Cellar Hill House is a Grade II listed building in the Sunderland local planning authority area, England. First listed on 15 July 1985. House. 1 related planning application.
Cellar Hill House
- WRENN ID
- slow-transept-storm
- Grade
- II
- Local Planning Authority
- Sunderland
- Country
- England
- Date first listed
- 15 July 1985
- Type
- House
- Source
- Historic England listing
Description
Cellar Hill House is an early 18th-century house with later 18th and early 19th-century alterations, situated on Houghton Road in Houghton-le-Spring. The house is constructed of thickly rendered, right return coursed limestone rubble, with a pantiled roof. It is two storeys high and has five sash windows with glazing bars, each set under a flat brick arch and with projecting stone cills.

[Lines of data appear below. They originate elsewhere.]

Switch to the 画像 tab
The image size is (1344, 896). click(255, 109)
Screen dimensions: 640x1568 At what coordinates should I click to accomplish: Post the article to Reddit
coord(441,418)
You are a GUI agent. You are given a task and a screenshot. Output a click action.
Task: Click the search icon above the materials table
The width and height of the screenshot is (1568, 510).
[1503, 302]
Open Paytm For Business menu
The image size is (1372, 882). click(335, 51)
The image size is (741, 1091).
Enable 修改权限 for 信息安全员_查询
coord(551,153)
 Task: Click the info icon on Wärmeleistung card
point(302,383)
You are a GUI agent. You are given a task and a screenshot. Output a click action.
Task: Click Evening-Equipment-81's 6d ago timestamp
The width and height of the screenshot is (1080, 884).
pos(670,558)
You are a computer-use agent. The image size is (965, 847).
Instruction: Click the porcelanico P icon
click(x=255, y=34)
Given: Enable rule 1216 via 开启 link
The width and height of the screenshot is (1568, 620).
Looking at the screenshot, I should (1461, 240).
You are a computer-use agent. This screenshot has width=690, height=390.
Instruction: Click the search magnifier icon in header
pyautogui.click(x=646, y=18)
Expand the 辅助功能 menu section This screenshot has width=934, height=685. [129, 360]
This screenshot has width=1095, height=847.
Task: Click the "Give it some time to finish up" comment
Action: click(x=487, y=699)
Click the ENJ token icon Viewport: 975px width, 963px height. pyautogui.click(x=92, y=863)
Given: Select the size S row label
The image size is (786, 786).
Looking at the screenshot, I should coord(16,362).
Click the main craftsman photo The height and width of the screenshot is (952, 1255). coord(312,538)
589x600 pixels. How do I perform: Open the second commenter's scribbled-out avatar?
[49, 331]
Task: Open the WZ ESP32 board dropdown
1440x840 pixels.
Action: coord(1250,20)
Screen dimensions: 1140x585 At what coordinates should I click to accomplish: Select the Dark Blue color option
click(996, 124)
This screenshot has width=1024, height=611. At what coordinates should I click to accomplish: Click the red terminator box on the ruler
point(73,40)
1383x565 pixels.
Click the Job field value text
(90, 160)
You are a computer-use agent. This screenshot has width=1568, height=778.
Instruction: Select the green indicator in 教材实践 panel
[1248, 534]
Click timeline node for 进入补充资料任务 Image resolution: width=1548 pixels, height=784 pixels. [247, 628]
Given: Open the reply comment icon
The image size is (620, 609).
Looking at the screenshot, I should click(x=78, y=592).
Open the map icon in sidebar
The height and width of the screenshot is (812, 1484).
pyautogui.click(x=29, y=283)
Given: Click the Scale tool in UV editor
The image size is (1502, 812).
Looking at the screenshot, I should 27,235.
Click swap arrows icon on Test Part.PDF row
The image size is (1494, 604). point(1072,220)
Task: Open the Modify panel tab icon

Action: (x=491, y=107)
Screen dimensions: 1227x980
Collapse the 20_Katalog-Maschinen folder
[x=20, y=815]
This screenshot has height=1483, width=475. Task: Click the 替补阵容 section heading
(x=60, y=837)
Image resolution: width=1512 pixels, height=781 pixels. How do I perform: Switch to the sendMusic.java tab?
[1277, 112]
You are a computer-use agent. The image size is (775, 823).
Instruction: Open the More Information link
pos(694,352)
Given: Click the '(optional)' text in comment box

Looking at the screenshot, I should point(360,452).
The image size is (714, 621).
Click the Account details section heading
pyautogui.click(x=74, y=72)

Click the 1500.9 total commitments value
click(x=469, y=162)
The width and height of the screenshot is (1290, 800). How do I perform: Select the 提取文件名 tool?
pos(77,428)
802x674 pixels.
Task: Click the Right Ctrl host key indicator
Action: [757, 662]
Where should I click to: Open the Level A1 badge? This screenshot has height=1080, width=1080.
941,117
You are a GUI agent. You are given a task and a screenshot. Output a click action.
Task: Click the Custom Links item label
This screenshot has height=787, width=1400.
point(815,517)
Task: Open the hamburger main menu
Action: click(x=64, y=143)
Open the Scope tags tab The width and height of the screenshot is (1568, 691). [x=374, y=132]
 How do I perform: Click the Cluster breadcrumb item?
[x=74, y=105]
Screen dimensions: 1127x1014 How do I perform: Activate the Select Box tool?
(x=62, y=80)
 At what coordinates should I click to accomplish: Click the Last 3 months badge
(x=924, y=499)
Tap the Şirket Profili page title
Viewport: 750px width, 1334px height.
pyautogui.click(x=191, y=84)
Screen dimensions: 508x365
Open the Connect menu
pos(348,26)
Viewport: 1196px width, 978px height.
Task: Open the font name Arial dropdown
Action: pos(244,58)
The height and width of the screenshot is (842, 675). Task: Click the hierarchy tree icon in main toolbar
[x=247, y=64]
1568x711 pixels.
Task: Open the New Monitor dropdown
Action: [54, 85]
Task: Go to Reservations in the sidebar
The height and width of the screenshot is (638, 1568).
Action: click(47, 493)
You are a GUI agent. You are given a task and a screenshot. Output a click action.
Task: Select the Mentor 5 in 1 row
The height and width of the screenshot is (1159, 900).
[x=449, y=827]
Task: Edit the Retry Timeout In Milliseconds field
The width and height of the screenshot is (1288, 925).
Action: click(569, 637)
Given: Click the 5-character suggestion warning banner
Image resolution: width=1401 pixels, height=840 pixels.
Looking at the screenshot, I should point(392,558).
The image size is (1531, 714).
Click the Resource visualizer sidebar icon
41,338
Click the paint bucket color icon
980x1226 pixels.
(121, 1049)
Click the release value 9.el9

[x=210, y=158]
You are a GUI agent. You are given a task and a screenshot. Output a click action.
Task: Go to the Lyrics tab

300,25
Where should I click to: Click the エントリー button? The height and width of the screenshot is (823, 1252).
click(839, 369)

A round-headed window with intersecting glazing bars is centrally placed on the first floor. The central entrance features a six-panelled door within an architrave, topped by a bracketed pediment. The roof is double span and hipped to the left, with one transverse ridge chimney at the left and two end chimneys at the right, all built of yellow brick with red brick bands and a dog-tooth cornice. Moulded kneelers are present at the gables.
Internally, the house retains window shutters and eight-panelled doors with architraves. An elliptical-headed arch in the hall is supported by fluted Tuscan pilasters, has a keyed architrave, a deep panelled reveal, and a soffit. The staircase features a cut string, two 19th-century square balusters per tread, a ramped, almost flat handrail, and square newels. An upper rear staircase has been removed. A single two-panelled door with its original hinges remains on the first floor.